+++ Reading text

A quick reminder, when asking questions, please can I ask you to limit yourself to one question and one follow-up. Operator, over to you. If you would like to ask a question, please do so by pressing star 1 on your telephone keypad to raise your hand and join the queue. To withdraw your question, press the star 1 again. And as Herrigan mentioned, we kindly ask that you please limit yourself to two questions and then rejoin the two if you would like to ask further questions. And your first question comes from the line of Russell Quill, for Brock Charles.

speaker
Russell Quill
Analyst

Please go ahead. Morning, gents. Thank you for having me on the call. A couple of questions. Firstly, in regards to AI, David, can you elaborate a bit more On your thinking about the data side of the business, how you expect to increase the distribution and the timing of monetization on the data with respect to AI, will you be willing to work with other LLMs, including OpenAI, and will you be working with other external AI workflow solutions, allowing them to use your data both inside and outside of your own desktop application? That's my first question. The second question, We've recently seen a number of your peers, including Deutsche Börse, S&P, they've all taken strategic decisions to spin off part of their businesses to release value. I was wondering if that's something you would consider exploring to release value within your group.

++++++
+++ Dataset

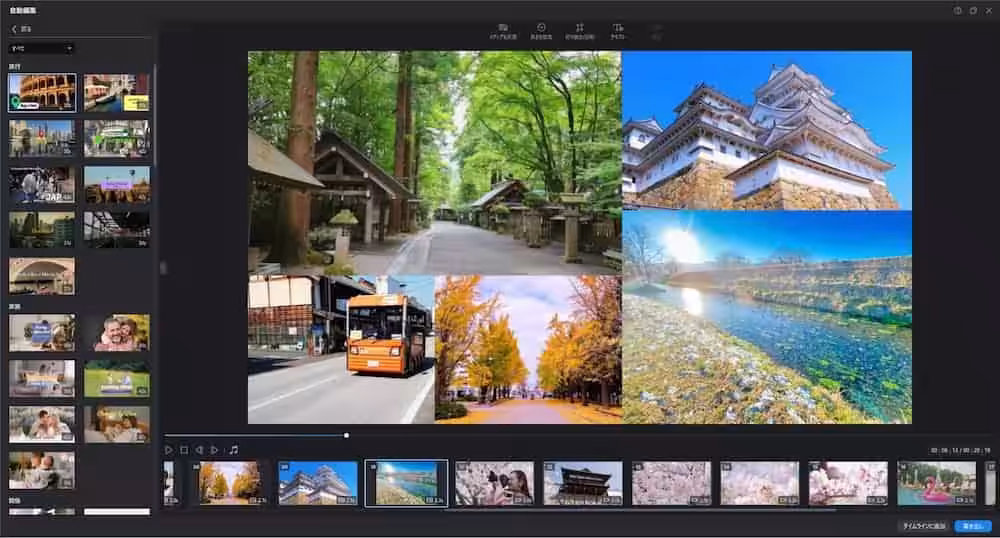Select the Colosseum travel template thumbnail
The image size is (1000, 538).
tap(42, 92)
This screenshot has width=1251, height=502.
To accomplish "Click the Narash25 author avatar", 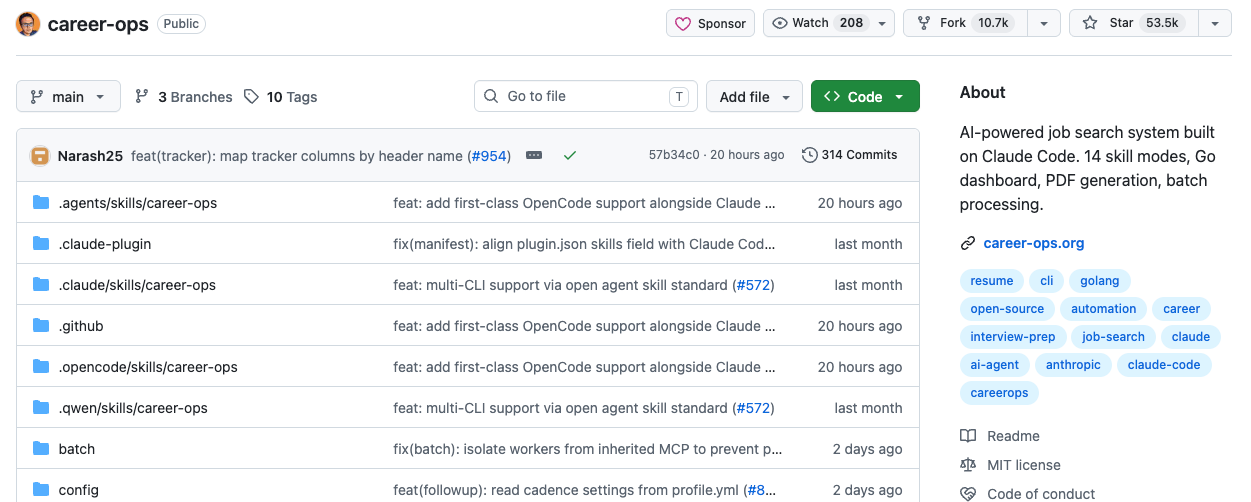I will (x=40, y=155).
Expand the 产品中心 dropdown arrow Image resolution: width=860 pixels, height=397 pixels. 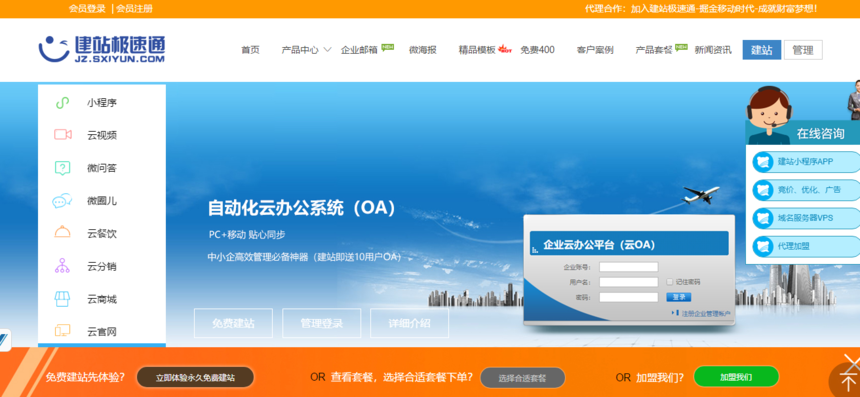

++++++
+++ Dataset

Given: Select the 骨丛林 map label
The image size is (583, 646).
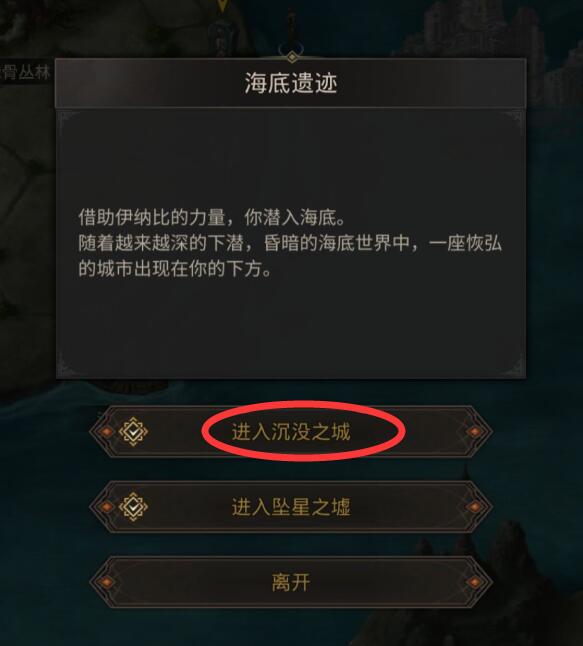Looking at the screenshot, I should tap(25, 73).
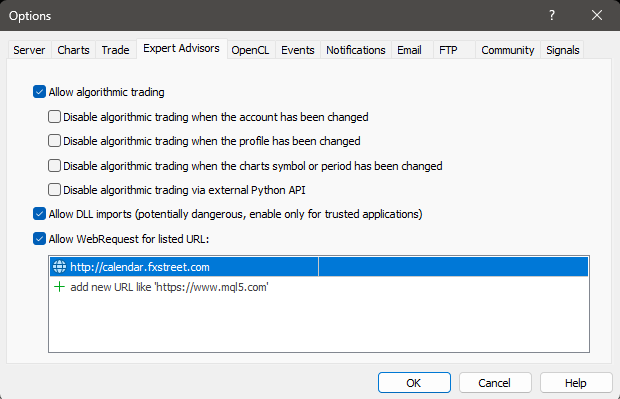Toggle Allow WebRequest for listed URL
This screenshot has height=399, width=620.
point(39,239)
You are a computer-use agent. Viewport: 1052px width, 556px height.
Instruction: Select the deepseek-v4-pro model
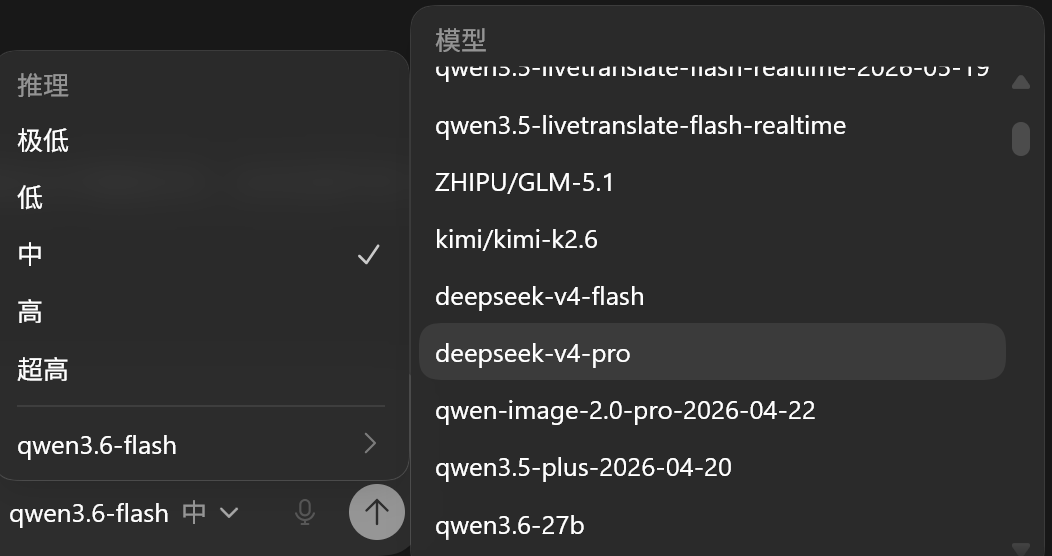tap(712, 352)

++++++

> [What you need to do]
1 – List the companies that Russell Quill names in his questions in the call transcript.
2 – Pick up the call transcript after its last sentence and carry it on.

> [Answer list]
1 – Deutsche Börse, S&P, OpenAI

2 –
speaker
David Schwimmer
Chief Executive Officer

Thanks, Russell. And good morning. So to your first question on data distribution, we do that. So a couple things. We work with a number of different models. We're not tied to any one particular model. We work with open source models. We work with the pay models. And then the second aspect of that is that we also already provide our data to many users for their consumption in their models. And, in fact, we have, I think, a more liberal approach to we're very comfortable with it from a legal perspective and from an economic perspective, but we provide our data in a more liberal way to our customers for their usage in their models. A part and parcel of this is making sure that our data is packaged and AI ready. And we have that in very good shape in a number of our data sets. And we are improving it in some of our other data sets so that that is a core part of the value proposition within our data and fees capability. On your second question, look, we're always looking at our portfolio, and we're always looking to make sure that we are adding the most value and getting the most returns across the portfolio. If you look back over the last few years, we have done some divestitures. We've done some very small ones that I would put in the category of cleanup. A few years ago, we divested the Beta Plus portfolio, business for about a billion dollars. And so you should assume that we will always continue to evaluate our portfolio in the right way. But I feel very good about the strategic coherence of our business and how the different parts of the business fit into driving our strategy of serving our customers across asset classes, across the trade lifecycle, and on a global basis.

speaker
Russell

Great. Thank you very much.

speaker
Peregrine Riviere
Head of Investor Relations

Thank you.

speaker
Operator
Conference Moderator

Your next question comes from the line of Kyle Boyce of KBW. Please go ahead.

speaker
Kyle Boyce
Analyst, KBW

Hi. Good morning, everyone. Maybe it's a question on the competitive environment in the second quarter and the higher cancellations. Just wondering if you can clarify if that was simply discounting by one of your competitors on the workspace business specifically. And then maybe you could speak about the trend that you saw throughout the quarter on the aggressiveness of that competitor or competitors. Has it gotten more intense or less intense? And have you responded competitively there on your own pricing in order to resume business?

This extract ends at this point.